We present an overview of existing autonomous and cabled observatories that allow to monitor slow slip phenomena, examples of observations and new instruments that will be deployed in the near future or are under development. Pore-fluid pressures recorded by CORK borehole observatories are able to detect elastic strain caused by seismic events. Data from two instrumented boreholes at the toe of the subduction prism off Nicoya Peninsula, Costa Rica, show that also strain related to slow slip phenomena can be detected. Slow slip events were not only detected as transient pore-pressure signals, but also as relative uplift detected by the difference of absolute seafloor pressure measurements. CORK 1364A off Vancouver Island will be connected to Ocean Networks Canada's NEPTUNE cabled ocean observatory, in summer 2016. At the same time, the CORK Observatory, which currently only measures seafloor and formation pressures, will be augmented by downhole tiltmeters, a borehole broadband seismometer, and a temperature string. This comprehensive suite of instruments sending high-resolution real-time data will be used to study offshore subduction processes which may include slow slip phenomena if they are detectable.
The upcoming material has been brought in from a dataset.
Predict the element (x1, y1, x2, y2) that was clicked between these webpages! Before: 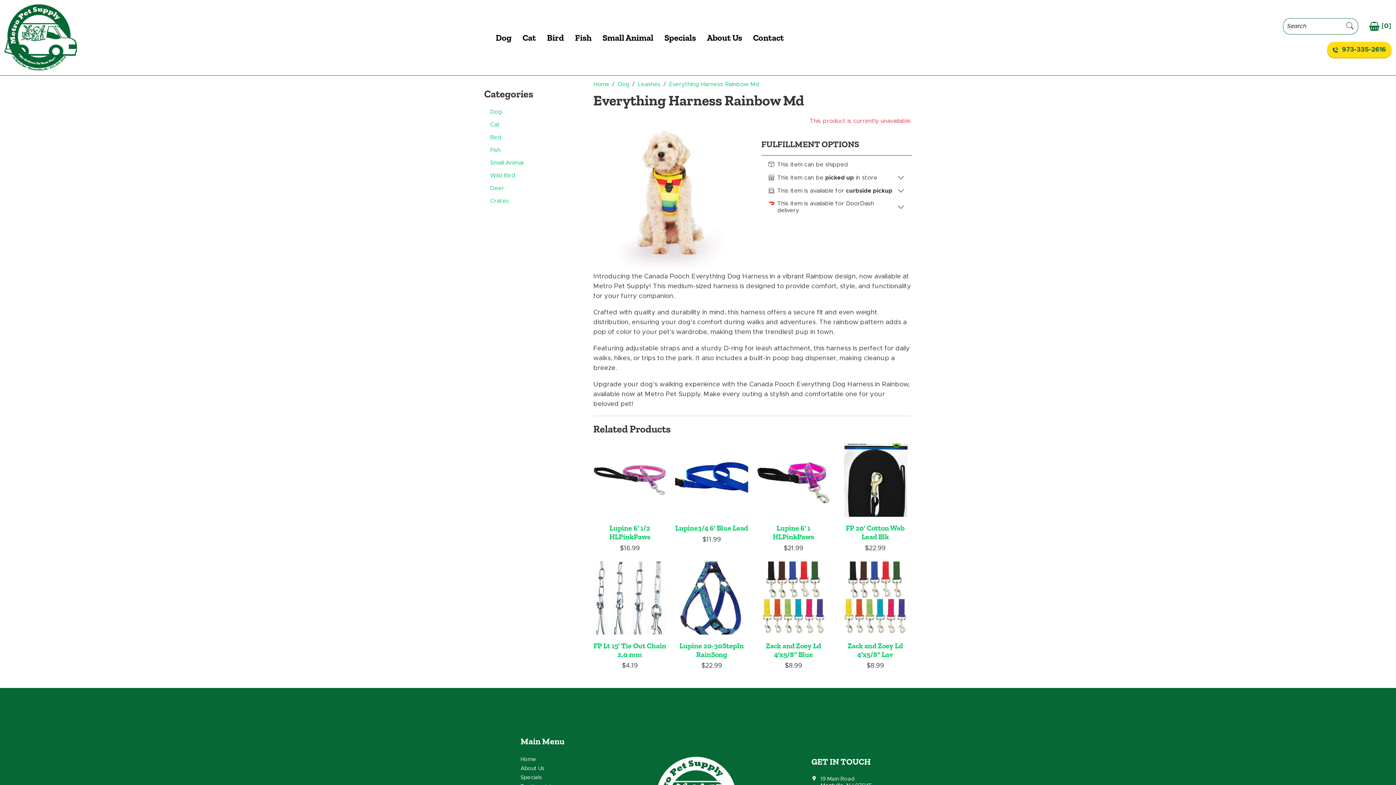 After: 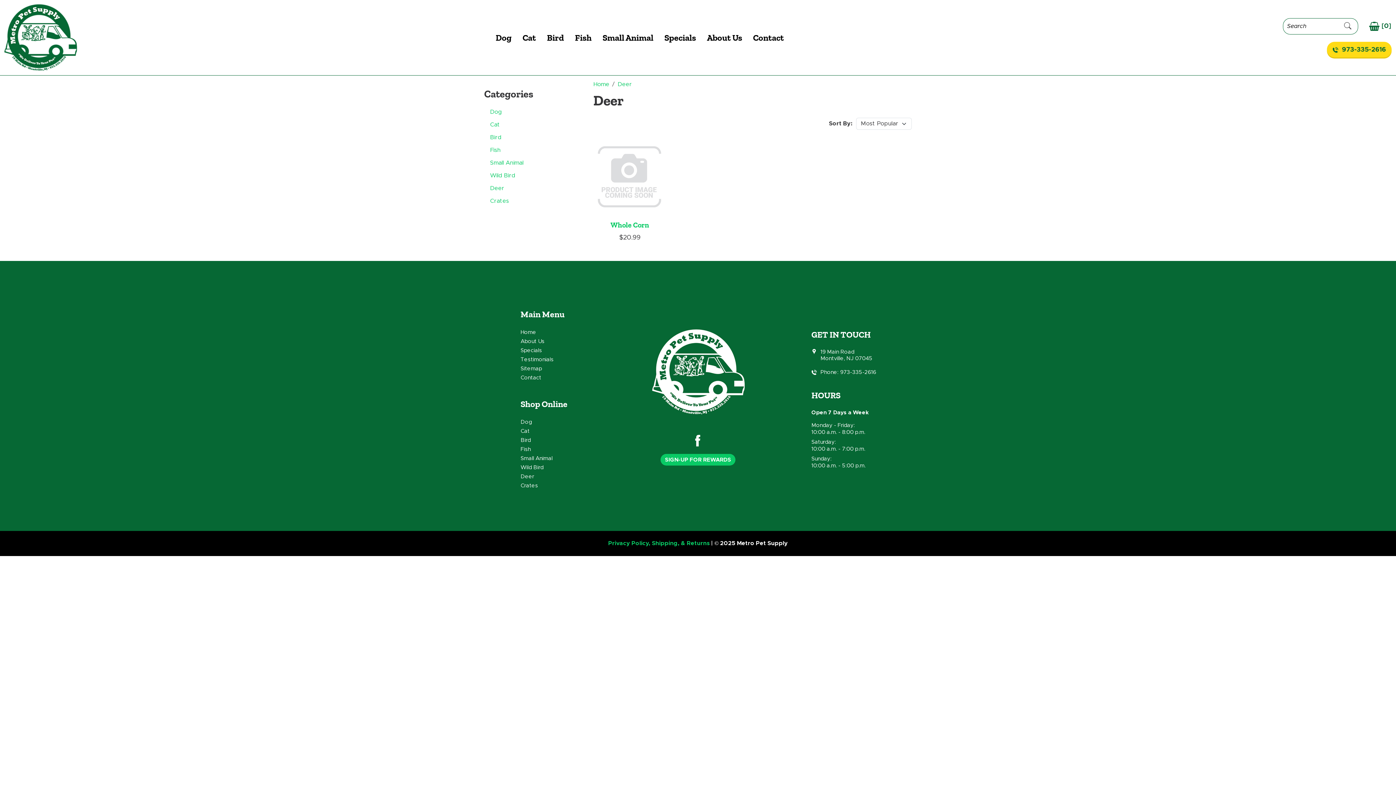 Action: label: Deer bbox: (484, 182, 584, 195)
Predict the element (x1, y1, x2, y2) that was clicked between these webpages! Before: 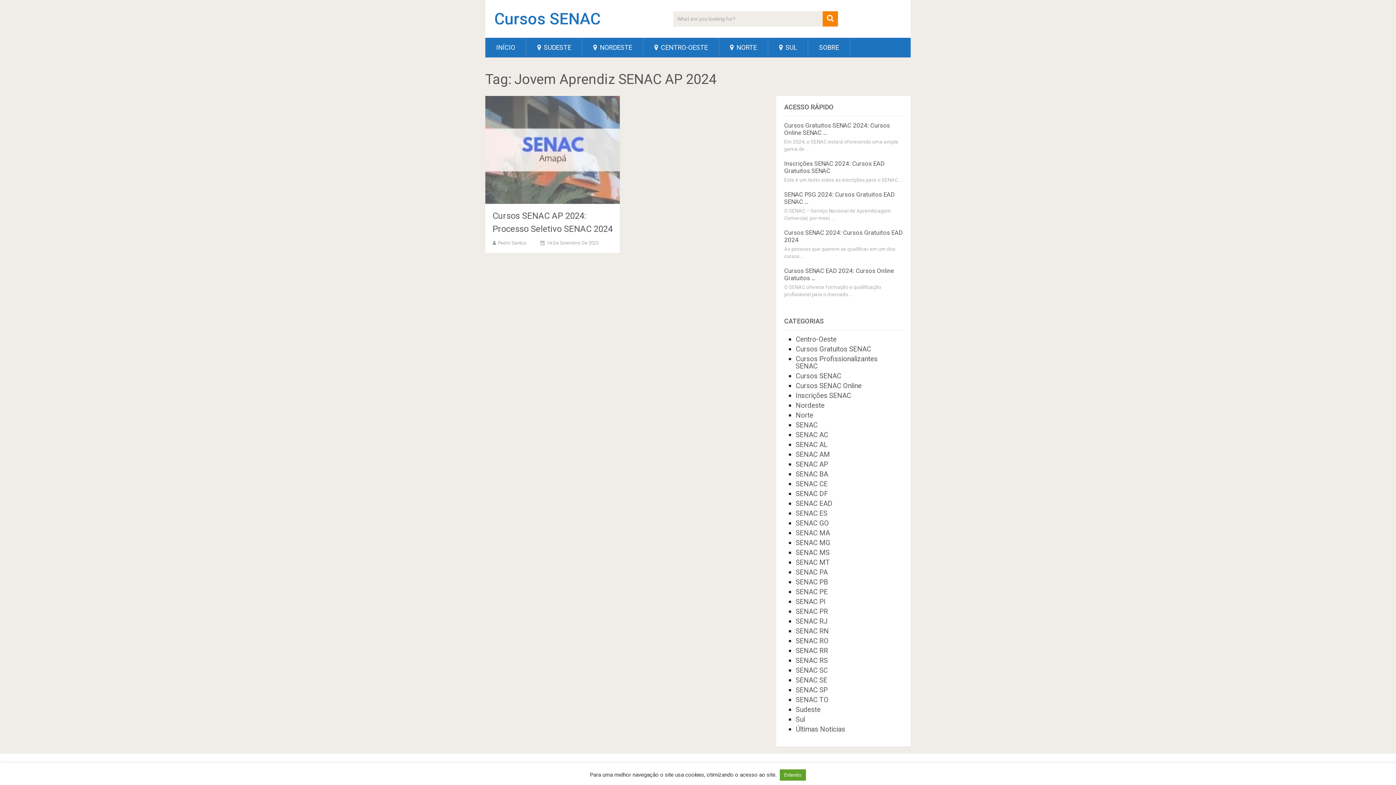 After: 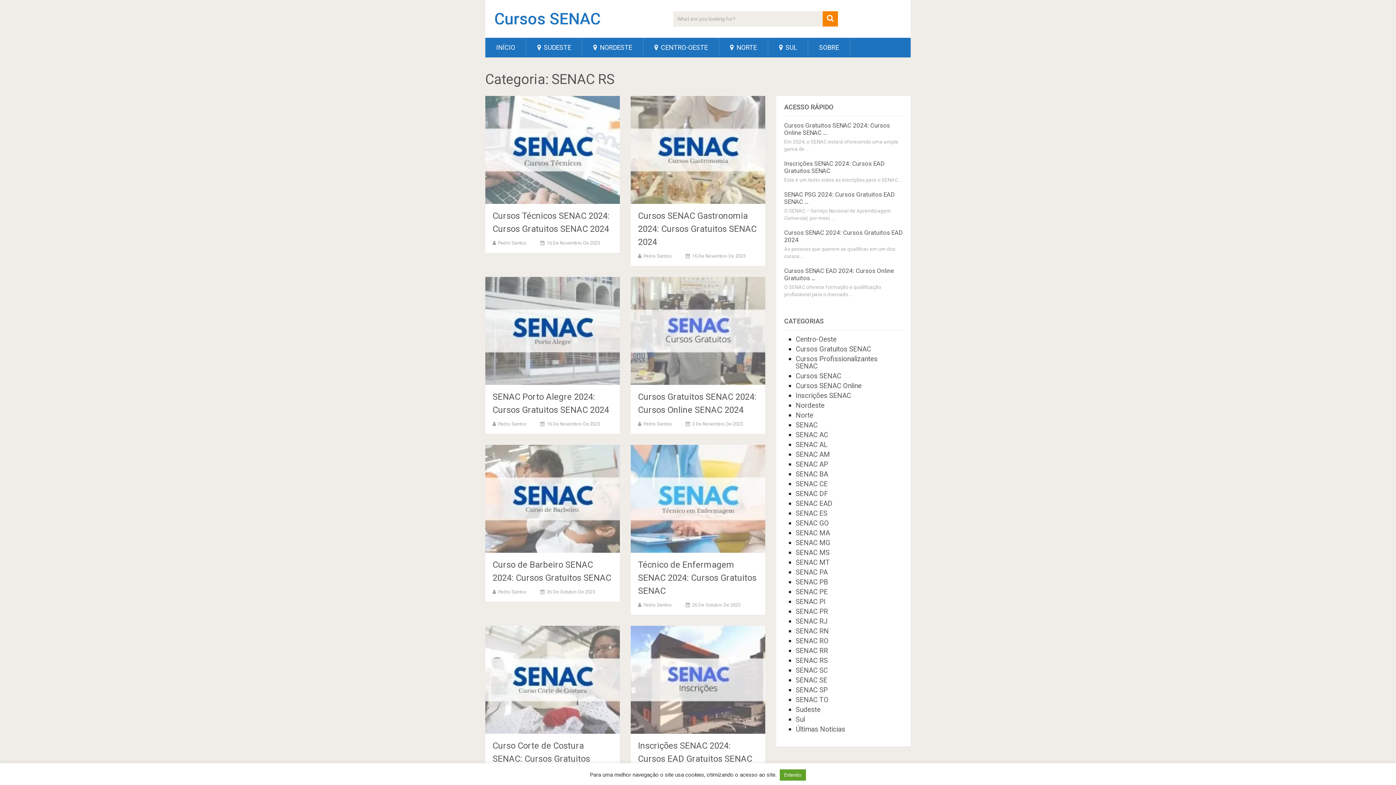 Action: label: SENAC RS bbox: (796, 656, 828, 665)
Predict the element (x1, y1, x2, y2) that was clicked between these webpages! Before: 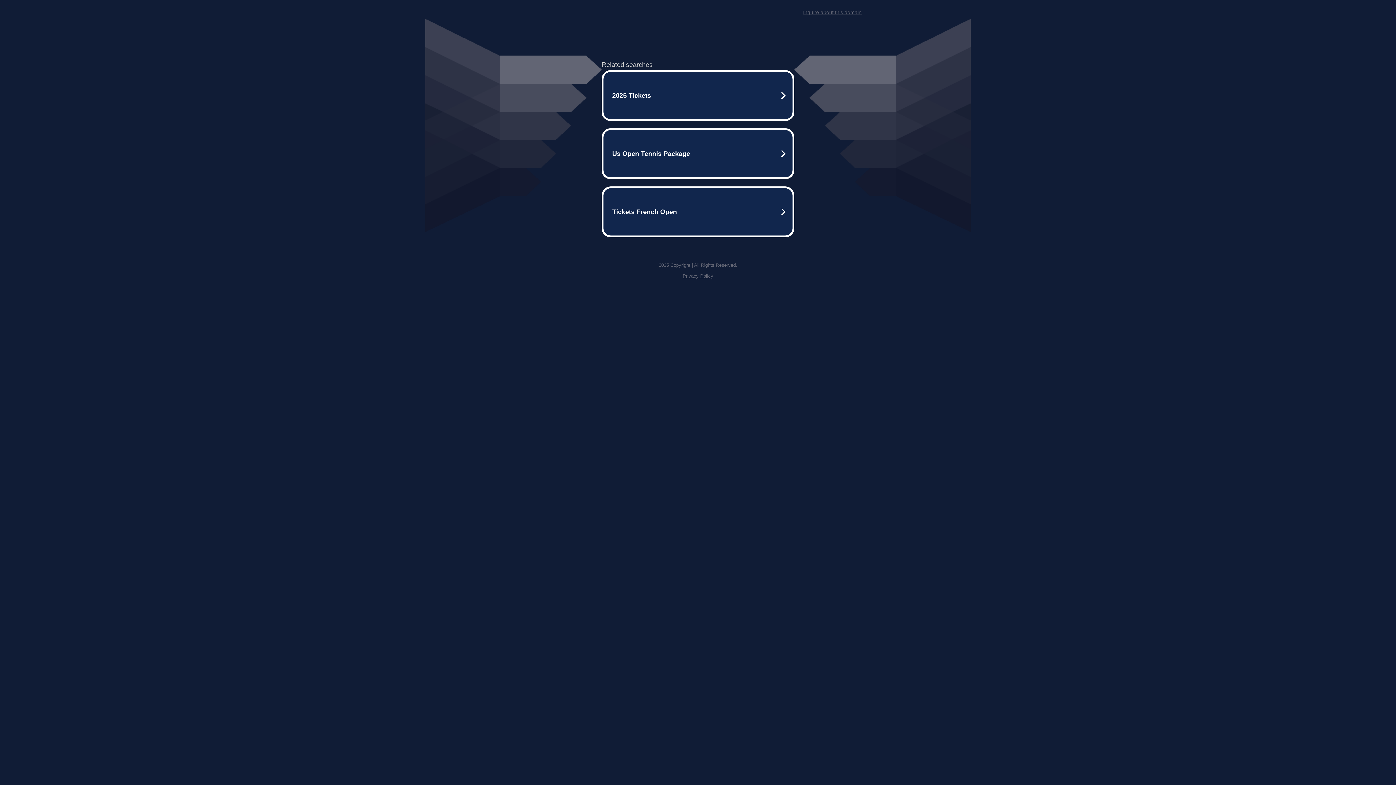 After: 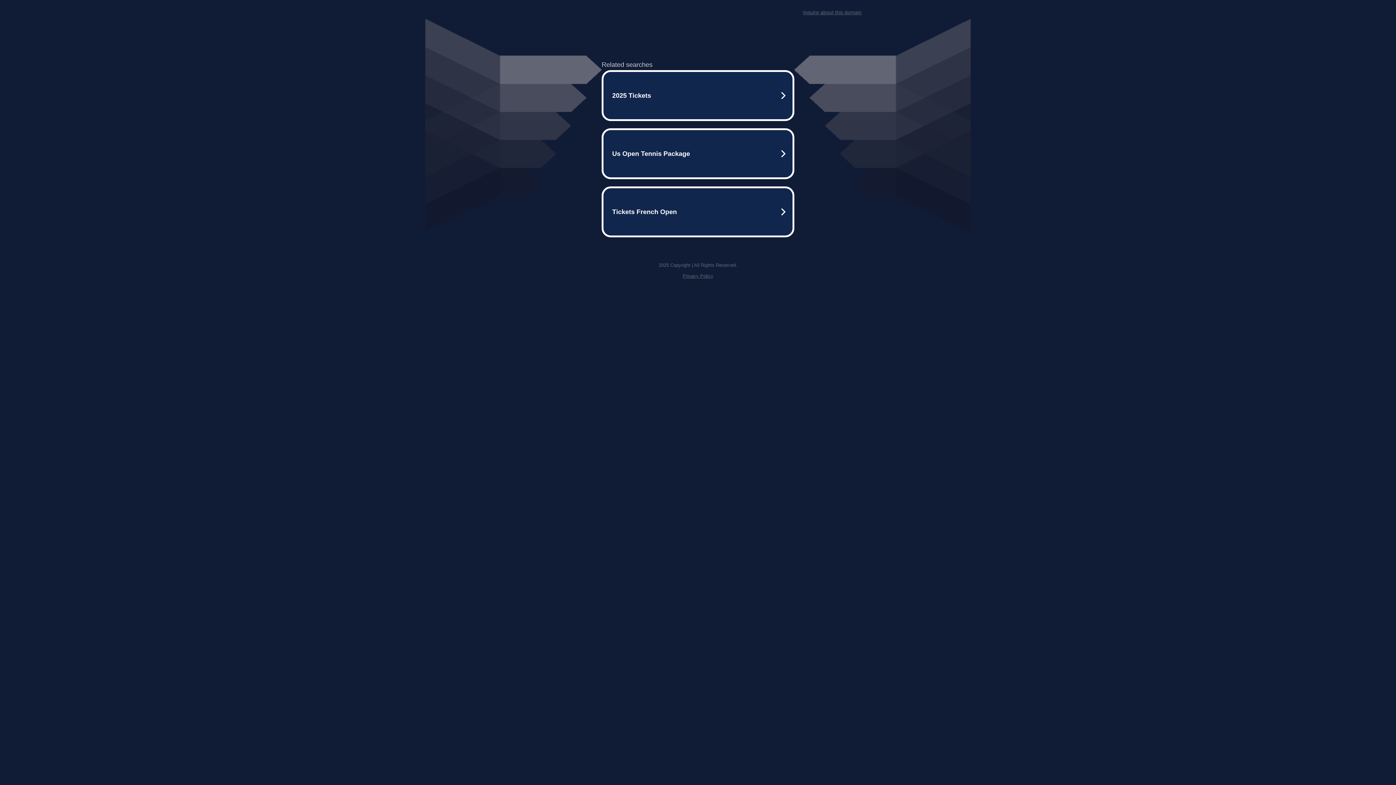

Additionally, we are working on a new use of broadband seismometers. It turns out that their mass-position data is well suited to detect seafloor tilt signals at much longer periods than the regular instrument response. We are comparing mass-position derived tilt information to data from a newly developed seafloor accelerometer and tiltmeter prototype. We anticipate that the new instrument will allow us to monitor seafloor deformation autonomously or cabled over long periods of time. Cabled ocean observatories as the US Cabled Array and the Canadian NEPTUNE observatory, are interesting research platforms that allow enhanced observations not only by providing real-time data, but also by allowing resolution, data rates, and lengths of time-series that are otherwise difficult to achieve.